Opus 70 Trii (2) in re maggiore e mi bemolle maggiore per pianoforte, violino e violoncello

Opus 70 Trii (2) in re maggiore e mi bemolle maggiore per pianoforte, violino e violoncello, op. 70, dedicati alla contessa Erdödy, 1808 (non oltre il tardo autunno), pubblicati a Lipsia, Breitkopf e Härtel, giugno-agosto 1809. GA. nn. 82, 83 (serie 11/4-5) – B. 70 – KH. 70 L. III, p. 120 – N. 70 – T. 139

Il manoscritto originale del primo Trio, appartenuto già alla raccolta di Max Friedländer di Berlino e poi alla sua vedova a Hollywood, è stato in seguito venduto a privati in New York e non se ne hanno ulteriori notizie; quello del secondo è conservato nella Deutsche Staatsbibliothek di Berlino. Abbozzi di tutti e due sono contenuti nel quaderno della Sinfonia Pastorale (v. n. 447 e segg.).

Lo spunto del secondo tempo del Trio in re maggiore figura anche, come è stato detto al n. precedente, fra gli appunti per Unvollendete 16 Ouverture per un opera “Macbeth” (Già Biamonti 454). Nel complesso dei sei Trii per pianoforte, violino e violoncello di Beethoven, fra i tre giovanili dell’op. 1 (1793-1794) e l’ultimo dell’op. 97 (1811), i due intermedi dell’op. 70 sono caratterizzati dalla piacevolezza e scorrevolezza dell’eloquio più che dall’impegno espressivo.

- **OBIETTIVO**: Prosegui il testo sui Trii op. 70 di Beethoven a partire dalla sua ultima frase.

- **SEZIONE DATI**:

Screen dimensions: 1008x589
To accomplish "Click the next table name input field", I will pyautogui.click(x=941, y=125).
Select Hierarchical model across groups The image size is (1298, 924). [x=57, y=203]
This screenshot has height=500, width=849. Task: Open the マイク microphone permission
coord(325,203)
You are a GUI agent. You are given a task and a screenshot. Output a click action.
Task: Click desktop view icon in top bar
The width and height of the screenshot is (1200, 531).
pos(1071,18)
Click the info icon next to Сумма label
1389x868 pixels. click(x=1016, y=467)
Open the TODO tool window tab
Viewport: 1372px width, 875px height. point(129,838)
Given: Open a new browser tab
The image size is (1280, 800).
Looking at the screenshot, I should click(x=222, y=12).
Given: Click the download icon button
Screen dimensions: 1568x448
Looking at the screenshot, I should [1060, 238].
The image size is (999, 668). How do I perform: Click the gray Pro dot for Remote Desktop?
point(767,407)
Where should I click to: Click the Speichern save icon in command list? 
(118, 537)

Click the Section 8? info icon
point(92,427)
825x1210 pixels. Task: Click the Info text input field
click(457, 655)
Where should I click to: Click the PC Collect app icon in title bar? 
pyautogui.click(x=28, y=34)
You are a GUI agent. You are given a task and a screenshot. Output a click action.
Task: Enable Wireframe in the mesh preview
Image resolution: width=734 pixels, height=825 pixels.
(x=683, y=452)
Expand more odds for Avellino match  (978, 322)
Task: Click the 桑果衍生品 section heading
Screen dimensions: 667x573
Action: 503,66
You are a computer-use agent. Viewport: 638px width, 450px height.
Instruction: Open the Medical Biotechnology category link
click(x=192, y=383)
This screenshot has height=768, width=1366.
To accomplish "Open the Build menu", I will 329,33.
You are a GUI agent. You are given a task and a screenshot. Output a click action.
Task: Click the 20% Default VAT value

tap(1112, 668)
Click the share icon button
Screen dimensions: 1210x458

- **RISULTATO DELL'ESERCIZIO**:
L’unica pagina grave (il Largo del primo Trio) ha poi una fisionomia tutta sua particolare che la distingue da ogni altra. Si potrebbe pensare che l’ampiezza e varietà di contenuto dei Trii dell’op. 1 li colleghi piuttosto — con tutti i perfezionamenti ed approfondimenti di carattere formale ed ideologico, apportati in quindici anni di evoluzione artistica — all’op. 97 che non all’op. 70.

 [Da Biamonti Giovanni – Catalogo cronologico e tematico delle opere di Beethoven comprese quelle inedite e gli abbozzi non utilizzati, Torino, ILTE 1968]

Titolo ufficiale: Opus 70 Zwei Trios (D-dur, Es-dur) für Klavier, Violine und Violoncello Widmung: Anna Maria (Marie) Gräfin Erdödy NGAIV/2 AGA 82-83 = Serie 11/4-5 Beiname: Nr. 1 Geistertrio (nach dem Charakter des 2. Satzes).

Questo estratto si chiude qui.